▶ WHAT THIS TASK INVOLVES: Please quote only the lines that start at the one with "CRYPTO (163, 42)" and go on to the last line of the data, both ends kept.

(Collected data entries)
•••
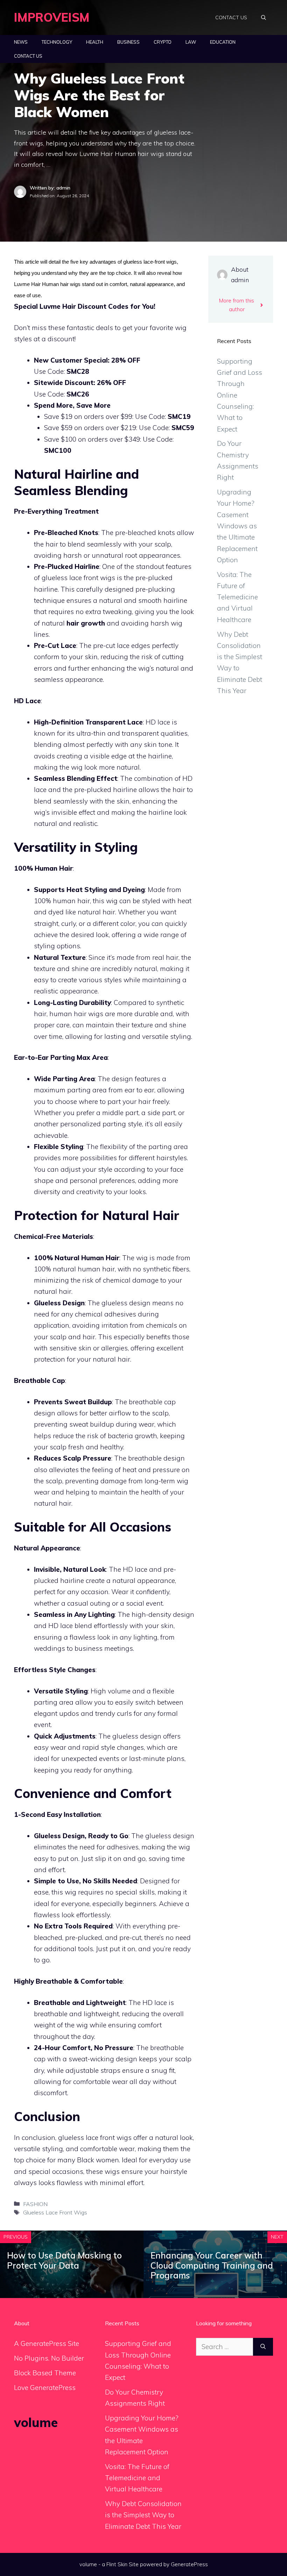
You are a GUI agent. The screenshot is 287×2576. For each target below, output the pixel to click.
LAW (191, 42)
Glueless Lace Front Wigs (55, 2212)
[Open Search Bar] (263, 17)
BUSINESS (128, 42)
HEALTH (94, 42)
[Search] (263, 2347)
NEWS (21, 42)
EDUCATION (223, 42)
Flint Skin (116, 2564)
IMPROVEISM (52, 17)
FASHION (35, 2203)
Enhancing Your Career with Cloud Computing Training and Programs (211, 2265)
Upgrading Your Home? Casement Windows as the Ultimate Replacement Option (237, 526)
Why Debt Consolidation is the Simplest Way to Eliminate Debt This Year (143, 2515)
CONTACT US (231, 17)
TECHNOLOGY (57, 42)
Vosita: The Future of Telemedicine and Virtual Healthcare (237, 597)
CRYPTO (163, 42)
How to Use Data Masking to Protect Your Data (64, 2260)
•••
▶ SOLUTION TO THIS TASK:
CRYPTO (163, 42)
How to Use Data Masking to Protect Your Data (64, 2260)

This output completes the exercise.